1. ## Limit Point Proof.

Suppose that A and B are non-empty sets of real numbers, and that x is a limit point of A union B. Prove that x is a limit point of A or of B.

=> I think that I need to do proof by cases for this one, and use the epsilon neighborhood in some way, but I am not sure.

Also, could this be more easily proved using proof by contradiction,
assuming that x is not a limit point of a and x is not a limit point of B.

Thanks for you help.

2. Originally Posted by eg37se
Suppose that A and B are non-empty sets of real numbers, and that x is a limit point of A union B. Prove that x is a limit point of A or of B.

=> I think that I need to do proof by cases for this one, and use the epsilon neighborhood in some way, but I am not sure.

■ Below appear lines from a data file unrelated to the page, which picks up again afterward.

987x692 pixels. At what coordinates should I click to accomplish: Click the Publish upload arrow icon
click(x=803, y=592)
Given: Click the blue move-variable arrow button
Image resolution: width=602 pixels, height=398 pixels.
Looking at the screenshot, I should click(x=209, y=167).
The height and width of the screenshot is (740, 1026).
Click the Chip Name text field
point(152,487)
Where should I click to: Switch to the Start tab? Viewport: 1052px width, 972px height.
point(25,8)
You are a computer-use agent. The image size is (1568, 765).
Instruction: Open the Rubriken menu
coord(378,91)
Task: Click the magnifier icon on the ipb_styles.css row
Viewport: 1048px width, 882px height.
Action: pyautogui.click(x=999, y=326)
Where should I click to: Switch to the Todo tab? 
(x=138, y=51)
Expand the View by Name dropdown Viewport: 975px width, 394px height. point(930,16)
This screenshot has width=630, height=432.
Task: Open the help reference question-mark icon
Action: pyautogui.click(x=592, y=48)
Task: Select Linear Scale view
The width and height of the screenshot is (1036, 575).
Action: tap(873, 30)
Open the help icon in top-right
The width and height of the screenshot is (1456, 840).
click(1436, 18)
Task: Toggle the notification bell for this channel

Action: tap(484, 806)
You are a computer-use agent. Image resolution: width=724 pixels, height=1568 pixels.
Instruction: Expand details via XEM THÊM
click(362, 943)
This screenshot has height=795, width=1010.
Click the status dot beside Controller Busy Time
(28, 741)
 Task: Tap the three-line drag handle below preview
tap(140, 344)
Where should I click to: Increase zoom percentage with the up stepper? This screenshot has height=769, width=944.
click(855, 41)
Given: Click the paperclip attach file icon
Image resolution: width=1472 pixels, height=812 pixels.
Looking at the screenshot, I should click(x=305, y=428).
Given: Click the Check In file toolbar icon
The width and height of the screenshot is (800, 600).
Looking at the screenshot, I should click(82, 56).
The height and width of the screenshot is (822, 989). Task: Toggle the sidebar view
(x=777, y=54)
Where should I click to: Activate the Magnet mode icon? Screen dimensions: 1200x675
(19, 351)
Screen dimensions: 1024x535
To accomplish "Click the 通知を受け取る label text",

Also, could this be more easily proved using proof by contradiction,
assuming that x is not a limit point of a and x is not a limit point of B.

Thanks for you help.

So there exists a sequence {x_n} in A \/ B s.t. x_n --> x . For any n, x_n belongs either to A or to B. It can't be that both A and B contain a finite number of elements of the sequence ==> either A or B (or both, of course, as "or" in mathematics is always inclusive unless otherwise stated) contain an infinite number of elements of {x_n} ==> since {x_n} converges so does any infinite subsequence and to the same limit ==> we're done.

Tonio

3. I considered this way too, I just wasn't sure. Thank you for the help.